* **Passage shown**:
The work proposed is to develop quantitative tools to model fluid flow and magmatism at subduction zones. The focus of the work will be on the top of the downgoing slab where fluids are released by metamorphic dehydration reactions, and the mantle wedge where fluids interact with high temperature solids to form magma. The work will start with 2-D models and extend to more challenging 3-D models.
Broader Impacts This project will contribute to the modeling infrastructure of the marine geology and geophysics community and other communities as well. It will also address the need for the synthesis of geochemical and geophysical observations as the MARGINS program enters its final stages. Finally, it will support a full-time post-doc.
Fluids flow from slab to volcanoes A collaborative project between Marc Spiegelman (Columbia University) and Peter van Keken (University of Michigan) has demonstrated the link between deep subduction of oceanic plates and the formation of volcanoes in arcs. The modeling study provides a much higher resolution view of dynamics of fluid and melt migration in subduction zones than was previously available. The explosive volcanism and large magnitude earthquakes that characterize some continental margins is due to subduction of oceanic plates. The plates form at mid-oceanic ridges. As they slowly spread away from the ridge they become colder and accumulate significant amounts of water and other volatiles. In a subduction zone the plate is recycled into the hot Earth, which causes a rapid heating of the slab. This causes a complicated set of metamorphic and ignous processes that are collectively termed the 'Subduction Factory', which is one of the foci of the NSF sponsored MARGINS program. In this project, the PIs, along with postdoctoral researchers Amy Bengtson and Cian Wilson and collaborators at Columbia University and UC Santa Barbara, developed new models of the dynamics of subduction zones, that allowed them to predict with unprecedented resolution where fluids are released and how they move from the slab to the volcanoes. Previous models suggested relatively strong coupling between fluid migration and the deformation of the rock overlying the slab. In the new models the flow has complicated details, but the overall flow is surprisingly simple and is dominated by straightforward upward flow. This result is consistent with independent research on the geochemistry of arc lavas and seismic tomographic studies of the physical structure of the Costa Rica margin.

* **Task to carry out**:
According to the passage on subduction zones, what releases fluids at the top of the downgoing slab? Please answer in one sentence. The records that follow are separate material, not part of the passage on subduction zones.

* **Dataset excerpts**:
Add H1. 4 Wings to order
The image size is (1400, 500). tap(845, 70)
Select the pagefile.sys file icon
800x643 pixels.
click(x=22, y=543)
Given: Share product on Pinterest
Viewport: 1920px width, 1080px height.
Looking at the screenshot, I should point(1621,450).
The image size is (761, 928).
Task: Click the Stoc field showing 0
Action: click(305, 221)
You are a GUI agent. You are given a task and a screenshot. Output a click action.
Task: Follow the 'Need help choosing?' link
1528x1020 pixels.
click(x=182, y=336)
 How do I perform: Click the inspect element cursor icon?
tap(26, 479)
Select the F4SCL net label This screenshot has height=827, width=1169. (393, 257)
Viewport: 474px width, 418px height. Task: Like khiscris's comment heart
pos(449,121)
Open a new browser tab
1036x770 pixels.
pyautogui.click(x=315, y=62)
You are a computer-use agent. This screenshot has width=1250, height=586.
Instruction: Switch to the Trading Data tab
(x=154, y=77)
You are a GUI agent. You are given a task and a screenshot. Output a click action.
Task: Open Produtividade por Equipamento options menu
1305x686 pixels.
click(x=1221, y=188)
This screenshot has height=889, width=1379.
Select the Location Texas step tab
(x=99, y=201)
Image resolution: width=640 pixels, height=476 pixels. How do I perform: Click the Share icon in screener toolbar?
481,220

* **Solved problem**:
Metamorphic dehydration reactions release the fluids at the top of the downgoing slab.